Lerman exploits a bureaucratic procedure for allocating new officers to a particular prison to identify this effect. In California, new cadet officers must do a 24 month apprenticeship at one of the state’s prisons. Assignment to prisons takes place in two ways. A cadet can select ten prisons (out of the state’s 33 prisons) at which he or she would like to work. Or, if the cadet prefers, he or she can express a willingness to go to any prison in the state. The latter group overcomes the problem of self-selection bias. Lerman also argues convincingly that, for a variety of bureaucratic, economic, and geographic reasons, even those officers who list their preferred facilities still have relatively little choice over where they are assigned. Because apprentice officers have relatively little choice over where they work, the institution and security level where he or she works are likely to be uncorrelated with individual characteristics. She compares the attitudes and behaviors of first-year apprentice officers working at Level III and Level IV facilities.

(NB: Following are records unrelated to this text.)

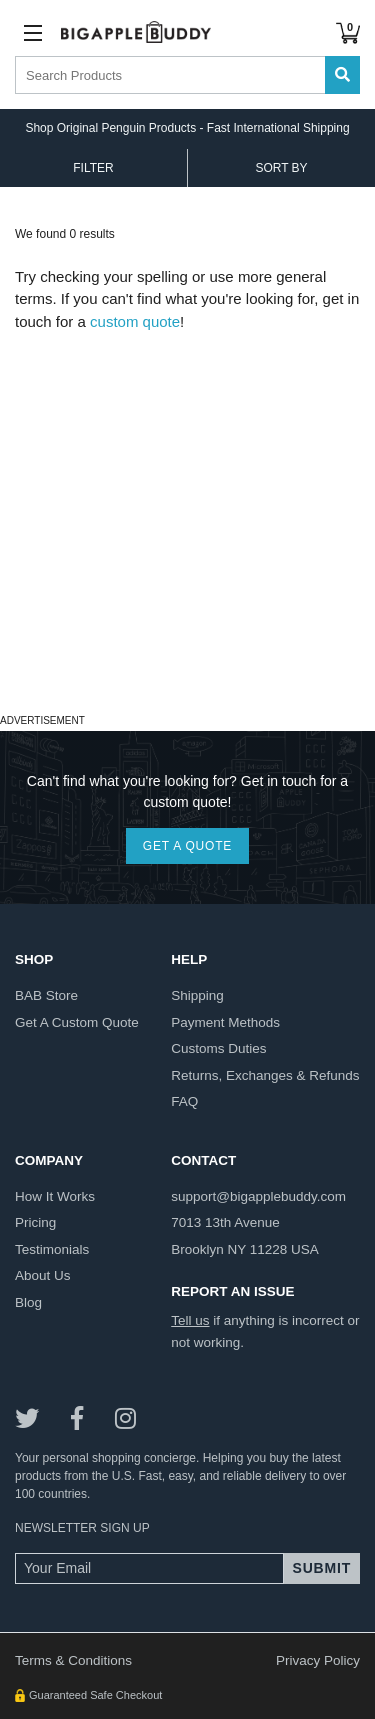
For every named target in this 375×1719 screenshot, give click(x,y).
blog (28, 1302)
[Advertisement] (187, 520)
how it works (55, 1196)
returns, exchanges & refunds (265, 1075)
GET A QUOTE (187, 846)
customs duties (218, 1048)
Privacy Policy (318, 1660)
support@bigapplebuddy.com (258, 1196)
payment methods (225, 1022)
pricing (35, 1222)
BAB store (46, 995)
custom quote (135, 321)
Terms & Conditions (73, 1660)
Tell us (190, 1320)
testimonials (52, 1249)
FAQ (184, 1101)
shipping (197, 995)
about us (43, 1275)
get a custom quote (77, 1022)
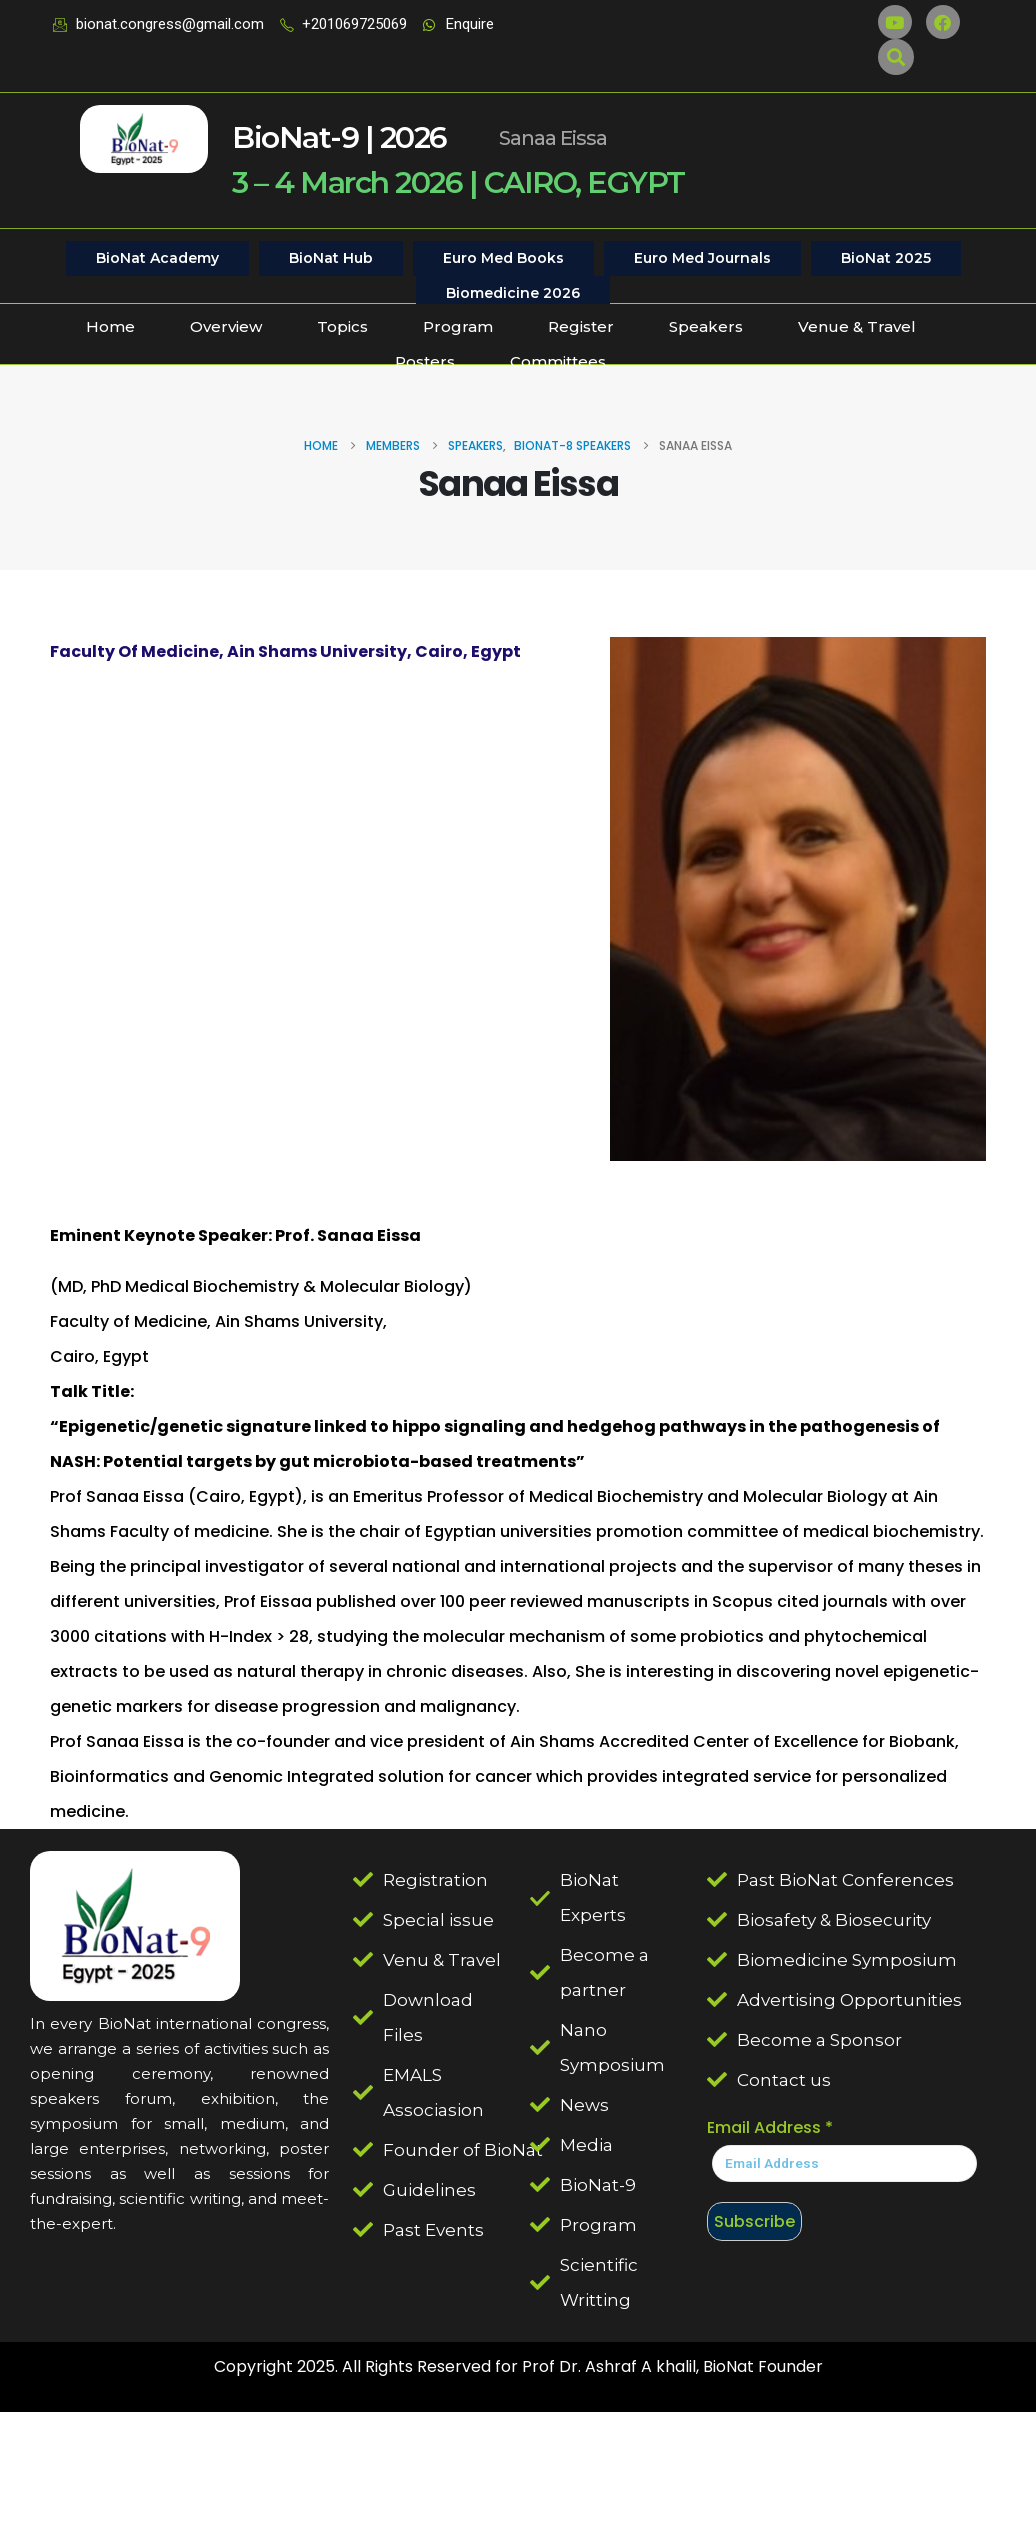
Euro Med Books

Among officers assigned to higher security prisons, officers are less supportive of specific rehabilitation programs, including vocational programs. However, there is no difference between a general, ideological support for rehabilitation between officers at the higher and lower-security prisons. Officers in high-security prisons rate their interactions with inmates slightly worse. Officers at high-security prisons are more likely than those at low-security prisons to believe that the opportunity for inmates to work in the prison increases violence. The behavior of these groups of officers differ as well. Apprentice officers at high-security prisons are less likely to contact a supervisor if they need assistance and are more likely to contact the California Correctional Peace Officers Association. As with inmates, harsher prisons have real, unintended consequences for prison staff.

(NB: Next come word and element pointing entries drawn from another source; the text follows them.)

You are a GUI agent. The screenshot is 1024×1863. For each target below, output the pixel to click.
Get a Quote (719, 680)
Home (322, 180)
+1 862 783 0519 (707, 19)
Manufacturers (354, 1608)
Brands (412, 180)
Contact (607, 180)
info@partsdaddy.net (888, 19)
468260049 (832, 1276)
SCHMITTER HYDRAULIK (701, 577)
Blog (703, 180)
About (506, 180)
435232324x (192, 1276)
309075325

The Modern Prison Paradox is a well-executed empirical investigation into a major government institution. It provides compelling evidence that socialization occurs within prison; socialization is often negative in nature; and harsher prisons affect how inmates and staff think and behave. Far from the idea that inmates are isolated from society or that officials “lock them up and throw away the key,” nearly 95 % of inmates will eventually be released. It matters therefore whether these people will be reformed or impaired. Amy Lerman’s informative analysis and persuasive account is a major advance in our knowledge of what kinds of people prisons produce.